= Source extract =
# # # #
To ensure the successful execution and review of the RePatch artifact, we recommend the following system configuration:

Hardware

  • Processor: 1.18 GHz CPU or faster
  • RAM: Minimum of 16 GB
  • Disk Space: At least 15 GB of free storage

Operating System

  • Linux (Ubuntu or Debian-based distribution)

Software Dependencies

  • Java 11 (OpenJDK)
  • Maven 3.6 or higher
  • Python 3.10 or higher
  • Git (version 2.25 or higher)
  • MySQL Database version 8.0 or higher
  • IntelliJ IDEA 2020.1.2 Community Edition
  • Docker (for optional containerized setup) - Recommended

Others

  • MySQL Workbench or phpMyAdmin (for GUI-based database interaction)
  • Stable internet connection

Installation and Running RePatch

This section will get you through installation and execution of the RePatch tool. If you want to quickly reproduce the results in the paper without running the tool, kindly refer to "Reproducing the Results in the Paper" section.
# # # #
= Data extract =

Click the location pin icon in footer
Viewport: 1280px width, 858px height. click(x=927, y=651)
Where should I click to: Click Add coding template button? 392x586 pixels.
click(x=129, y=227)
# # # #
= Work to do =
Can you output the part of the RePatch setup guide that starts with "Software Dependencies" and goes on through "GUI-based database interaction)", copied word for word?

= Solution for this task =
Software Dependencies

  • Java 11 (OpenJDK)
  • Maven 3.6 or higher
  • Python 3.10 or higher
  • Git (version 2.25 or higher)
  • MySQL Database version 8.0 or higher
  • IntelliJ IDEA 2020.1.2 Community Edition
  • Docker (for optional containerized setup) - Recommended

Others

  • MySQL Workbench or phpMyAdmin (for GUI-based database interaction)